Wednesday, November 26, 2008

Mortgage Rates Fall. Go Buy a House

Yesterday, the Federal Reserve said it would buy up $500 billion in agency debt (I'll explain this in a minute). This caused the average rate for a 30-year fixed mortgage to fall to 5.5% from 6.4% in just one day. This was the biggest one-day drop in seven years.

In other words, it just got a lot cheaper to buy a house.

Remember That $700 billion Bailout?
Just under two months ago, the $700 billion bailout plan, aka the Troubled Asset Relief Program (aka TARP), was approved with the intention of buying securities riddled with screwed up mortgage assets (e.g. subprime mortgages). This was supposed to convert banks' crap into cash. Instead, the Treasury used most of the TARP money to buy equity stakes in the banks. In other words, the gov't gave the banks cash but also became part owners. This was arguably a better move than just buying bank crap.

Different from the TARP
The Treasury's TARP was designed to buy troubled assets (e.g. subprime mortgages). The Fed's new plan is to buy agency debt securities, which consists of mortgages meeting strict Fannie Mae/Freddie Mac standards. These mortgages are given to people who can actually afford the modestly-sized house they are buying. In other words, these mortgages tend to get paid back.

Shock to the System
The Fed's announcement suggested life would come back into the mortgage-debt markets. This made mortgage-debt investors happy, which made mortgage rates fall.

Great Consequences For the Weak Housing Market
1) Housing prices may stabilize: Houses became more affordable. If you're in the market for a $200k house, then a 5.5% 30-year fixed rate will save you over $40k compared to a 6.4% rate. As bad as things are, there are still a lot of people in the market to buy a home who have been waiting for a more attractive opportunity to jump in. (This is called pent-up demand.) Things just got a lot more attractive.
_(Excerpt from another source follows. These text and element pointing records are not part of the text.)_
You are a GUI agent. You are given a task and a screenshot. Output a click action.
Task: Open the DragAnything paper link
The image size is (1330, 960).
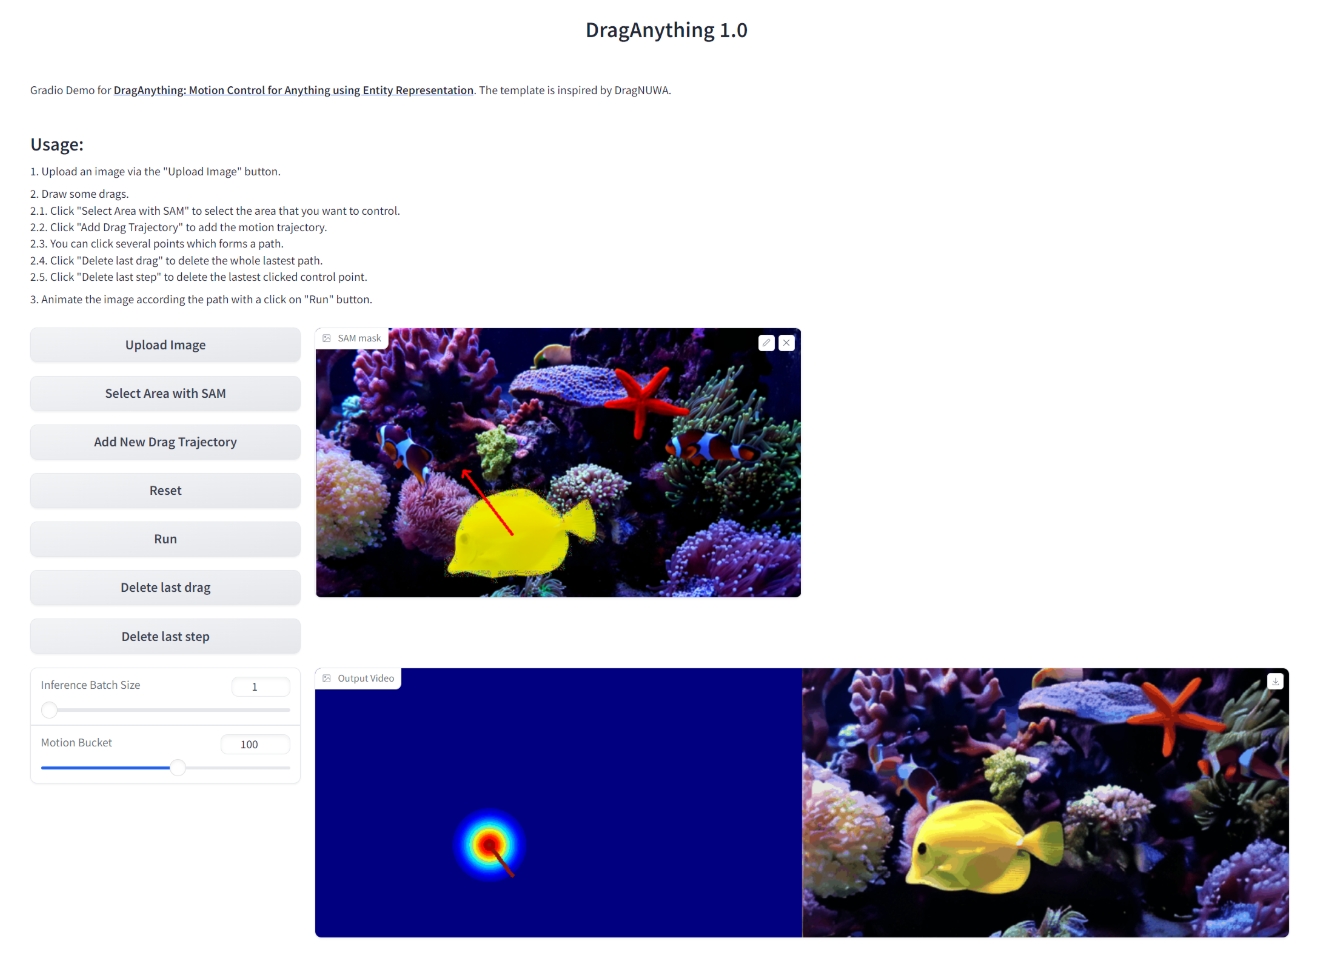coord(293,90)
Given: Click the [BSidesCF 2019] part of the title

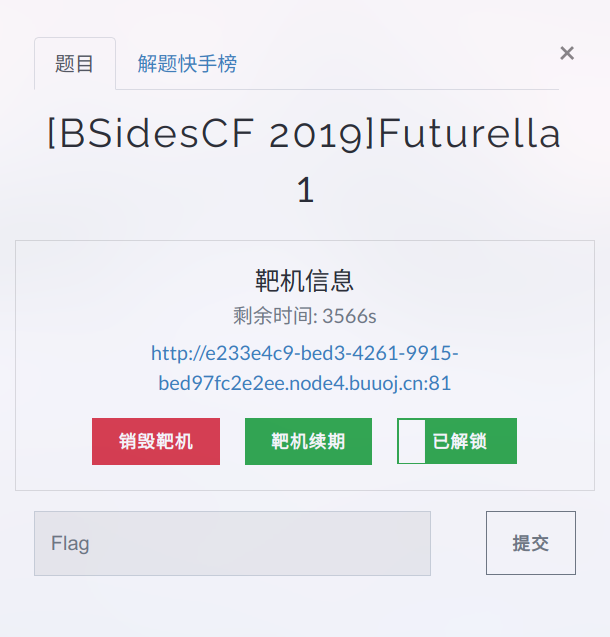Looking at the screenshot, I should (x=211, y=133).
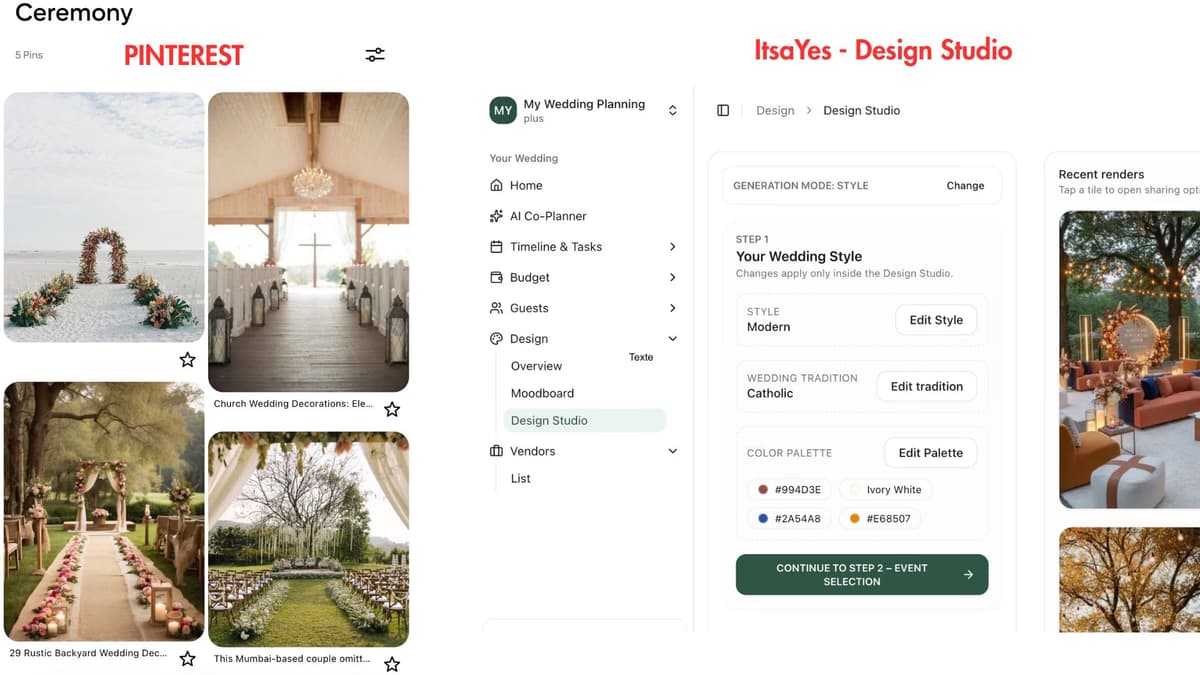Star the Church Wedding Decorations pin
This screenshot has height=675, width=1200.
tap(392, 409)
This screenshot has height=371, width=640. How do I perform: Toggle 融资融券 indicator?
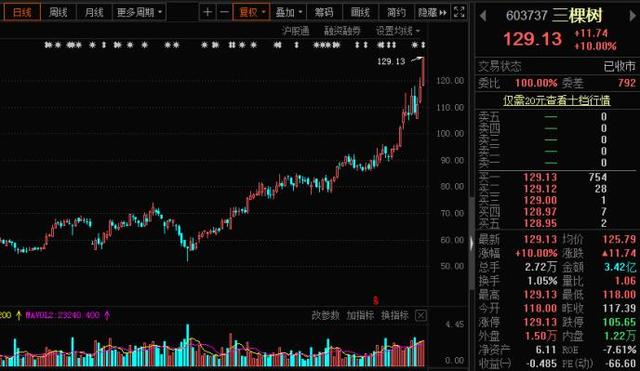click(x=342, y=31)
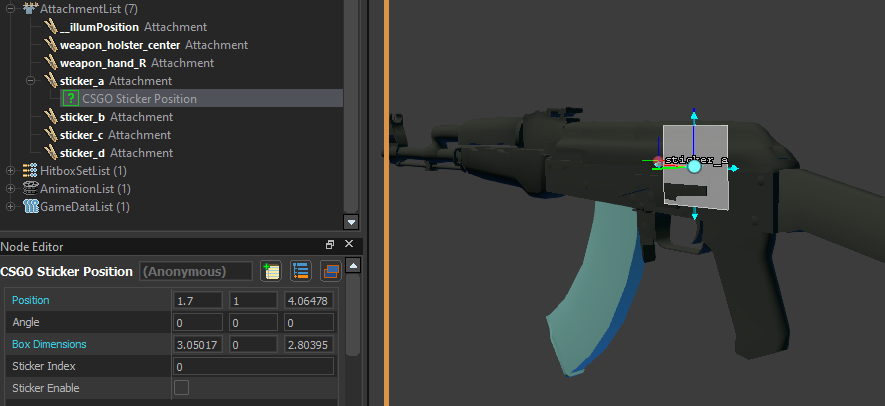Click the AnimationList film reel icon
Screen dimensions: 885x406
coord(30,189)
Housing prices have been plummeting and inventory has been rising. According to the Case-Shiller home price index, prices in 20 major cities fell 17.4% year-over-year in September. This was the fastest pace on record. According to the National Association of Realtors, there was a 10.4 month supply of homes on the market in October. This compares to a 4.5 month average in 2005.

Home-buying activity will bring supply off of the market, which will help housing prices stabilize or even improve.

2) Consumer spending may improve: People can refinance their existing mortgages at an attractive rate. If you're sitting on a 6.4% mortgage on a $200k house, then refinancing at 5.5% would put an extra $115 a month in your pocket. That's extra money you can use to buy stuff, which is great for GDP growth.

Remember: 70% of GDP is consumer spending.

So, buy a house or refinance your mortgage
...if you can afford it, of course. Buying a house will help stabilize the deteriorating housing market. This should ultimately help all of those mortgage-debt issuers, including banks. If the banks' mortgage-debt values stop falling, then they will ultimately be willing to lend more money to consumers and corporations. In other words, this will help unfreeze the credit markets.

If refinancing your mortgage will save you money, then do it. More money in your pocket is means you're more free to buy stuff.

But We're Not Even Close to Being Out of the Woods Yet
The economy is still in terrible shape. I continue to believe things will get much worse before they get better. We will continue to lose jobs and unemployment will rise. This is just part of us becoming a more financially responsible economy.

However, in order for things to eventually get better, the housing market must stabilize and even improve. The recent decline in mortgage rates is a step in that direction.